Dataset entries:
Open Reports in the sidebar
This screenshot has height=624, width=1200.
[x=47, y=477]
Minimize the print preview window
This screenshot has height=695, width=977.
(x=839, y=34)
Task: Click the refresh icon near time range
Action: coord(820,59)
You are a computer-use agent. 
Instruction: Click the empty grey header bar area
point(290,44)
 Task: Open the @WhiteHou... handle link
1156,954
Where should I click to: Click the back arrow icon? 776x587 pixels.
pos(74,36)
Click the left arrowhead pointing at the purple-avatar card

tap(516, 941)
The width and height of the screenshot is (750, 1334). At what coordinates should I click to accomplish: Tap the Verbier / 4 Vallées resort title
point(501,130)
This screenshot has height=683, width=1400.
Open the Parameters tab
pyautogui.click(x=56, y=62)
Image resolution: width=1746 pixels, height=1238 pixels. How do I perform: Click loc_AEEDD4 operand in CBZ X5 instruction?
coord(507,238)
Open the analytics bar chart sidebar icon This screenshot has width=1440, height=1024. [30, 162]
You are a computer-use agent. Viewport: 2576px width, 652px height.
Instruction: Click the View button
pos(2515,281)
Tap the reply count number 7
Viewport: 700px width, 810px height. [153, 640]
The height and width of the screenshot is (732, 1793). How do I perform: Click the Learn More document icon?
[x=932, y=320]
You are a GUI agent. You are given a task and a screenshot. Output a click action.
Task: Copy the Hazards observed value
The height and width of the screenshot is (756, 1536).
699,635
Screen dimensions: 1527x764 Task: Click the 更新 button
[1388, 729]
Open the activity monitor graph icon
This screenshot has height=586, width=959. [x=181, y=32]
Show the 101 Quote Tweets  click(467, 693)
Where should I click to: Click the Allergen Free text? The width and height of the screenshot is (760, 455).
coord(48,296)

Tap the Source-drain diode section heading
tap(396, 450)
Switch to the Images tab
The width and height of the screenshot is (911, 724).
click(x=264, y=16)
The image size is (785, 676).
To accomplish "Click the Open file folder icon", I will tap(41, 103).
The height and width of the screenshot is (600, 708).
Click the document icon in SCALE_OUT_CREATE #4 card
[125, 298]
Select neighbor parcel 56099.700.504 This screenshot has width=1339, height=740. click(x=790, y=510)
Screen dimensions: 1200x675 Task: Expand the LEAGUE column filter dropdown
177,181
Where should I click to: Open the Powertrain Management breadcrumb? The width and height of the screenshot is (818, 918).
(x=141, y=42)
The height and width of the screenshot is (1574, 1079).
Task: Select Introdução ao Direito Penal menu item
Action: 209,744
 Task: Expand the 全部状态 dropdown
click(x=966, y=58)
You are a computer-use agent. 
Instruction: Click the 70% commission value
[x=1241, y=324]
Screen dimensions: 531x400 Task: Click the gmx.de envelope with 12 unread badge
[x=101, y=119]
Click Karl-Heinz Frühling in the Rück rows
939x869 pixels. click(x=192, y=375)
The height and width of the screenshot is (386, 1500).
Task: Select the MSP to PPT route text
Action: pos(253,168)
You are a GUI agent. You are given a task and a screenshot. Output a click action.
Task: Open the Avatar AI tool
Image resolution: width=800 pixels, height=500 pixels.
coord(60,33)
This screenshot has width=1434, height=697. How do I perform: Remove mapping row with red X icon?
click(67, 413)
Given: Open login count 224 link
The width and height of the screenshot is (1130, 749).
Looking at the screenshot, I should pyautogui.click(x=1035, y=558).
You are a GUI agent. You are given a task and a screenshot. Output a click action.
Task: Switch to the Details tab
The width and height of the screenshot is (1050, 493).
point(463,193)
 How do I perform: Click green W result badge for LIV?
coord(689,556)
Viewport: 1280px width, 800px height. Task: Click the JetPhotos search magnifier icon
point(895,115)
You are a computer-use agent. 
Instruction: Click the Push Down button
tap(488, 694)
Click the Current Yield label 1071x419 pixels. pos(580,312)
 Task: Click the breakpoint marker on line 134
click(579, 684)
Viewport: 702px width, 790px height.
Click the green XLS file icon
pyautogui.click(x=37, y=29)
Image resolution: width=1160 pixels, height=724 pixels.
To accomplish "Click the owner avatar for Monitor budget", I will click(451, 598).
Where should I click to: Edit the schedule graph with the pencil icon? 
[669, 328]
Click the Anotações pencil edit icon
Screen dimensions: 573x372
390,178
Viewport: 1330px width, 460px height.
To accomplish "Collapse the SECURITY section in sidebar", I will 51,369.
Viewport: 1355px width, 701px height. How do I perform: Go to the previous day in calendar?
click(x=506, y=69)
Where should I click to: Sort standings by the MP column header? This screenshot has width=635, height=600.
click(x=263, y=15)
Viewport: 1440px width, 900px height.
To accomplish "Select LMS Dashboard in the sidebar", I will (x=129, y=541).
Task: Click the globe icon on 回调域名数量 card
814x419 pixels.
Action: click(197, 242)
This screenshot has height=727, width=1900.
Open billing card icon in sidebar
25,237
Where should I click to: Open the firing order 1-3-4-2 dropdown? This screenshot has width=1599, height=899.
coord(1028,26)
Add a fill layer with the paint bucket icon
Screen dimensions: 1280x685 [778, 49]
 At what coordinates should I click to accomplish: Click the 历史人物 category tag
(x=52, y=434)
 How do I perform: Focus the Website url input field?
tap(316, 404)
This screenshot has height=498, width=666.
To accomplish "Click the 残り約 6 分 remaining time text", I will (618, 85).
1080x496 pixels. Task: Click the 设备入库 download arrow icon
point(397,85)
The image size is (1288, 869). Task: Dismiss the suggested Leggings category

**Problem:**
An exact reproduction of all the records is needed.

**Written answer:**
Open Reports in the sidebar
This screenshot has height=624, width=1200.
[x=47, y=477]
Minimize the print preview window
This screenshot has height=695, width=977.
(x=839, y=34)
Task: Click the refresh icon near time range
Action: coord(820,59)
You are a computer-use agent. 
Instruction: Click the empty grey header bar area
point(290,44)
 Task: Open the @WhiteHou... handle link
1156,954
Where should I click to: Click the back arrow icon? 776x587 pixels.
pos(74,36)
Click the left arrowhead pointing at the purple-avatar card

tap(516, 941)
The width and height of the screenshot is (750, 1334). At what coordinates should I click to accomplish: Tap the Verbier / 4 Vallées resort title
point(501,130)
This screenshot has height=683, width=1400.
Open the Parameters tab
pyautogui.click(x=56, y=62)
Image resolution: width=1746 pixels, height=1238 pixels. How do I perform: Click loc_AEEDD4 operand in CBZ X5 instruction?
coord(507,238)
Open the analytics bar chart sidebar icon This screenshot has width=1440, height=1024. [30, 162]
You are a computer-use agent. Viewport: 2576px width, 652px height.
Instruction: Click the View button
pos(2515,281)
Tap the reply count number 7
Viewport: 700px width, 810px height. [153, 640]
The height and width of the screenshot is (732, 1793). How do I perform: Click the Learn More document icon?
[x=932, y=320]
You are a GUI agent. You are given a task and a screenshot. Output a click action.
Task: Copy the Hazards observed value
The height and width of the screenshot is (756, 1536).
699,635
Screen dimensions: 1527x764 Task: Click the 更新 button
[1388, 729]
Open the activity monitor graph icon
This screenshot has height=586, width=959. [x=181, y=32]
Show the 101 Quote Tweets  click(467, 693)
Where should I click to: Click the Allergen Free text? The width and height of the screenshot is (760, 455).
coord(48,296)

Tap the Source-drain diode section heading
tap(396, 450)
Switch to the Images tab
The width and height of the screenshot is (911, 724).
click(x=264, y=16)
The image size is (785, 676).
To accomplish "Click the Open file folder icon", I will tap(41, 103).
The height and width of the screenshot is (600, 708).
Click the document icon in SCALE_OUT_CREATE #4 card
[125, 298]
Select neighbor parcel 56099.700.504 This screenshot has width=1339, height=740. click(x=790, y=510)
Screen dimensions: 1200x675 Task: Expand the LEAGUE column filter dropdown
177,181
Where should I click to: Open the Powertrain Management breadcrumb? The width and height of the screenshot is (818, 918).
(x=141, y=42)
The height and width of the screenshot is (1574, 1079).
Task: Select Introdução ao Direito Penal menu item
Action: 209,744
 Task: Expand the 全部状态 dropdown
click(x=966, y=58)
You are a computer-use agent. 
Instruction: Click the 70% commission value
[x=1241, y=324]
Screen dimensions: 531x400 Task: Click the gmx.de envelope with 12 unread badge
[x=101, y=119]
Click Karl-Heinz Frühling in the Rück rows
939x869 pixels. click(x=192, y=375)
The height and width of the screenshot is (386, 1500).
Task: Select the MSP to PPT route text
Action: pos(253,168)
You are a GUI agent. You are given a task and a screenshot. Output a click action.
Task: Open the Avatar AI tool
Image resolution: width=800 pixels, height=500 pixels.
coord(60,33)
This screenshot has width=1434, height=697. How do I perform: Remove mapping row with red X icon?
click(67, 413)
Given: Open login count 224 link
The width and height of the screenshot is (1130, 749).
Looking at the screenshot, I should pyautogui.click(x=1035, y=558).
You are a GUI agent. You are given a task and a screenshot. Output a click action.
Task: Switch to the Details tab
The width and height of the screenshot is (1050, 493).
point(463,193)
 How do I perform: Click green W result badge for LIV?
coord(689,556)
Viewport: 1280px width, 800px height. Task: Click the JetPhotos search magnifier icon
point(895,115)
You are a computer-use agent. 
Instruction: Click the Push Down button
tap(488, 694)
Click the Current Yield label 1071x419 pixels. pos(580,312)
 Task: Click the breakpoint marker on line 134
click(579, 684)
Viewport: 702px width, 790px height.
Click the green XLS file icon
pyautogui.click(x=37, y=29)
Image resolution: width=1160 pixels, height=724 pixels.
To accomplish "Click the owner avatar for Monitor budget", I will click(451, 598).
Where should I click to: Edit the schedule graph with the pencil icon? 
[669, 328]
Click the Anotações pencil edit icon
Screen dimensions: 573x372
390,178
Viewport: 1330px width, 460px height.
To accomplish "Collapse the SECURITY section in sidebar", I will 51,369.
Viewport: 1355px width, 701px height. How do I perform: Go to the previous day in calendar?
click(x=506, y=69)
Where should I click to: Sort standings by the MP column header? This screenshot has width=635, height=600.
click(x=263, y=15)
Viewport: 1440px width, 900px height.
To accomplish "Select LMS Dashboard in the sidebar", I will (x=129, y=541).
Task: Click the globe icon on 回调域名数量 card
814x419 pixels.
Action: click(197, 242)
This screenshot has height=727, width=1900.
Open billing card icon in sidebar
25,237
Where should I click to: Open the firing order 1-3-4-2 dropdown? This screenshot has width=1599, height=899.
coord(1028,26)
Add a fill layer with the paint bucket icon
Screen dimensions: 1280x685 [778, 49]
 At what coordinates should I click to accomplish: Click the 历史人物 category tag
(x=52, y=434)
 How do I perform: Focus the Website url input field?
tap(316, 404)
This screenshot has height=498, width=666.
To accomplish "Click the 残り約 6 分 remaining time text", I will (618, 85).
1080x496 pixels. Task: Click the 设备入库 download arrow icon
point(397,85)
The image size is (1288, 869). Task: Dismiss the suggested Leggings category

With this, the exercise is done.